Nurse Beachcombe slid her shoes on and stood next to me. “It isn’t so hard. I’ll help.” She assisted me out of my blouse and skirt and gave me a shy smile. “I’m Martha,” she said to me, “and this is Nina. Where are you from?”
“London,” I said. “And I’m Kitty.”
“I like that name,” said Martha. “I’ve only been to London once myself, and wasn’t it wonderful! You see, this is rather simple—underskirt, skirt, then blouse and collar. The apron goes on last.”
“So you’re the new girl,” said Nina. She was watching me with a wariness I couldn’t quite fathom, as if she thought I’d steal her valuables, whatever they might be. “You’ve already met Boney, I see.”
“Boney?” I frowned as Martha helped me with the skirt, trying to place the reference. “You mean Napoléon?”
“Oh, you’re an educated one, then.” This was said with disdain. “Yes, our little dictator. That’s what we call her, though not to her face, of course. Matron’s pet, she is, don’t you think?”
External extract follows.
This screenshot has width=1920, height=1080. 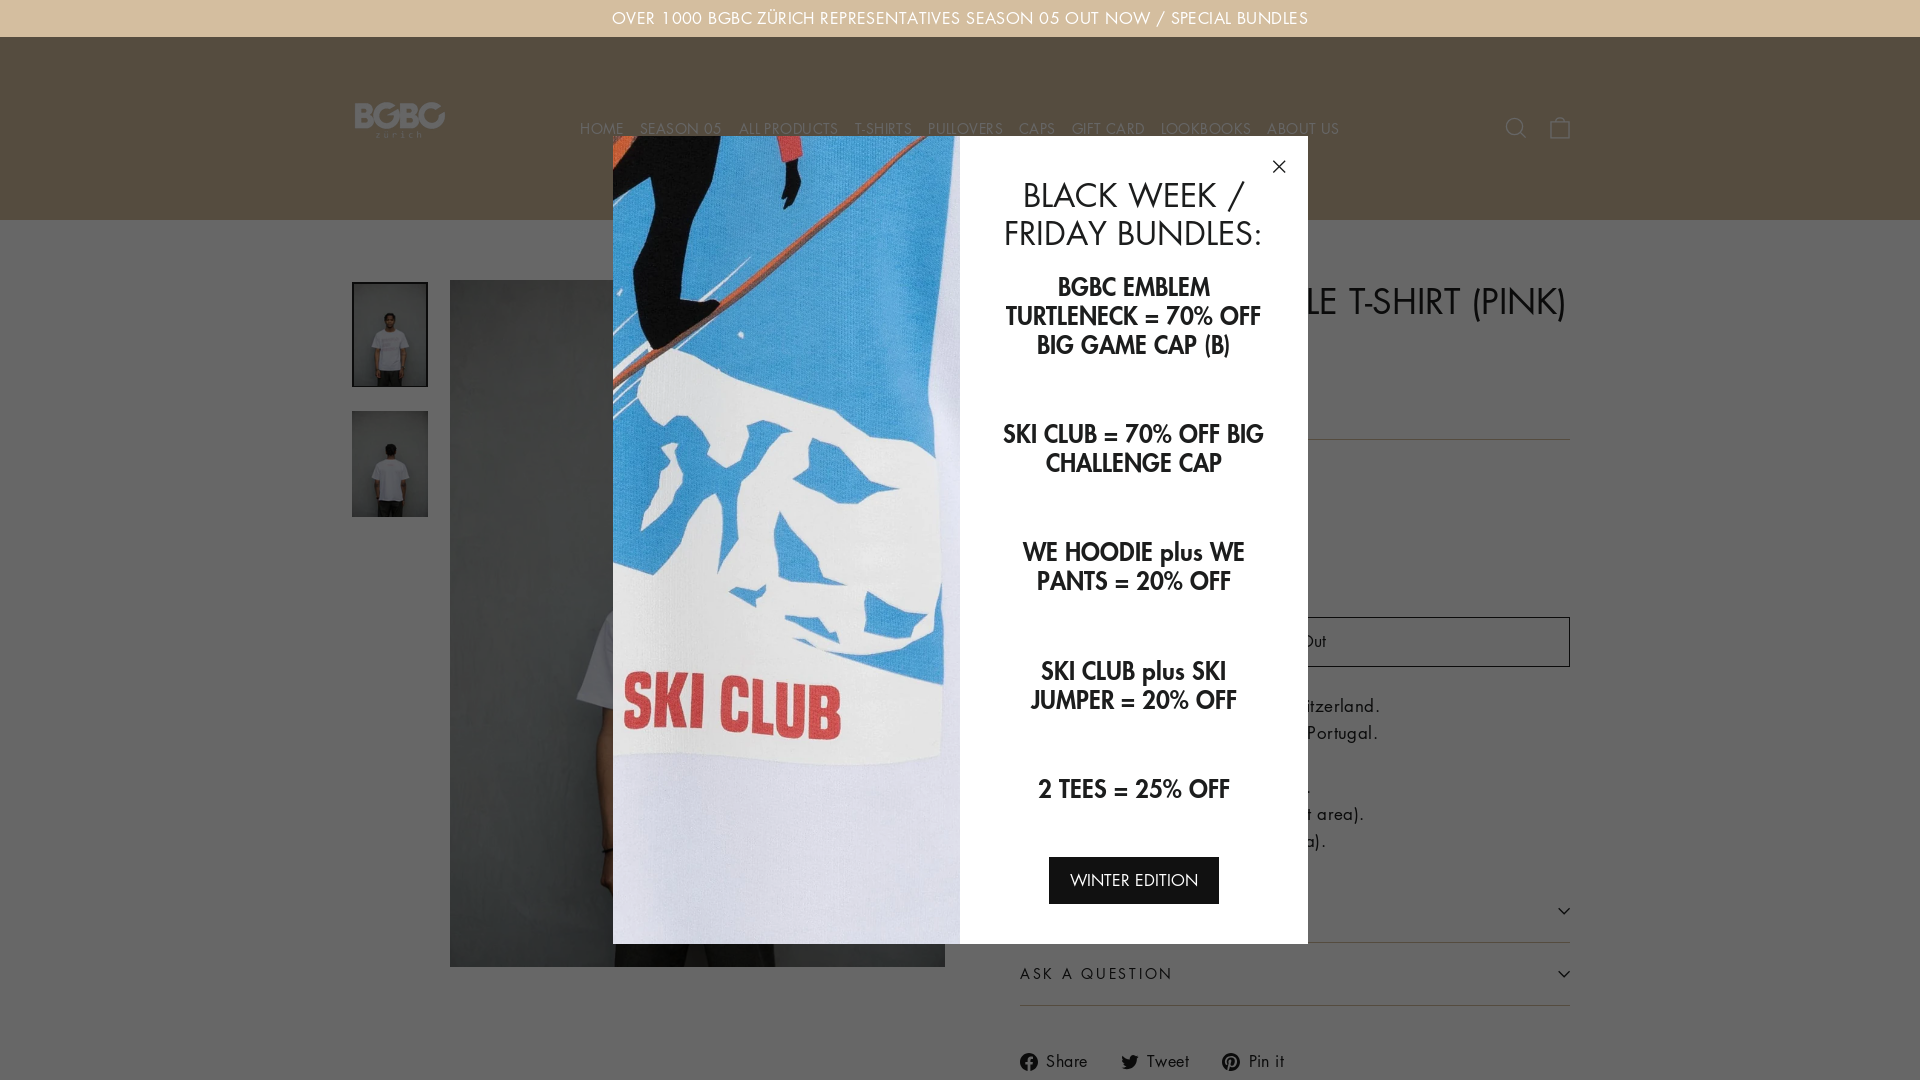 What do you see at coordinates (1108, 128) in the screenshot?
I see `GIFT CARD` at bounding box center [1108, 128].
“I’ve no idea.” Without knowing the lay of the land, I wasn’t about to insult another girl behind her back—even if she was obviously Matron’s pet. “I’m not educated,” I said. “I just read books.”
“Well, there won’t be any time for that here.” Nina’s glasses glinted in the waning light from the windows. “You’ll be worked off your feet. Six o’clock we’re up, and on duty at seven. You’re on duty until nine thirty, lights out at ten. Then it starts all over again.”
“Nina’s engaged,” said Martha. “To a man named Roland. He’s coming to collect her next month. Isn’t that romantic?”
“Martha, hush,” said Nina, though she couldn’t quite keep the superiority from her voice. “We’ve only just met her.”
“Well, she’s one of us now, and shouldn’t she know? I think it’s so exciting. I had a boy back in Glenley Crewe, but I had to come here for work, and he married someone else. Do you have a fellow, Kitty?”
In every group of girls I’d ever encountered—girls working together on a factory shift, girls living together in boardinghouses—the girl who was engaged had the highest status. It was probably the reason Boney, so fond of her superiority, disliked Nina so much. I would have to tread carefully. “No, I don’t.”
“Oh, that’s too bad. You shouldn’t have trouble with the men here—they’re not a bother in that way. Some of them don’t much know what’s going on, really, so they don’t get any ideas.”
“Ideas?” I tried to button the detachable collar with fingers that were suddenly cold and clumsy. “What do you mean?”
“For goodness’ sake, Martha,” Nina chided. “They’re patients. And madmen.”
Martha shrugged. “It doesn’t mean they can’t get ideas, does it? That’s all I was saying. There, now you fit right in.”
I stared down at myself. My long, slim serge skirt and serviceable blouse were gone, replaced by layers under a full apron that nearly brushed the floor. There had been grumblings that hems six inches from the ground were too short to be proper on a girl, part of the immorality we girls had learned during the war, though the grumblings never discouraged us from wearing the shortest hems we could find. Now I’d gone back in time, like a woman in an old photograph, one of those stiff biddies with sour expressions. The blouse’s shawl collar sat heavy on my shoulders, and the long, puffed sleeves ended past my wrists and halfway up my hands. How was I supposed to work in this?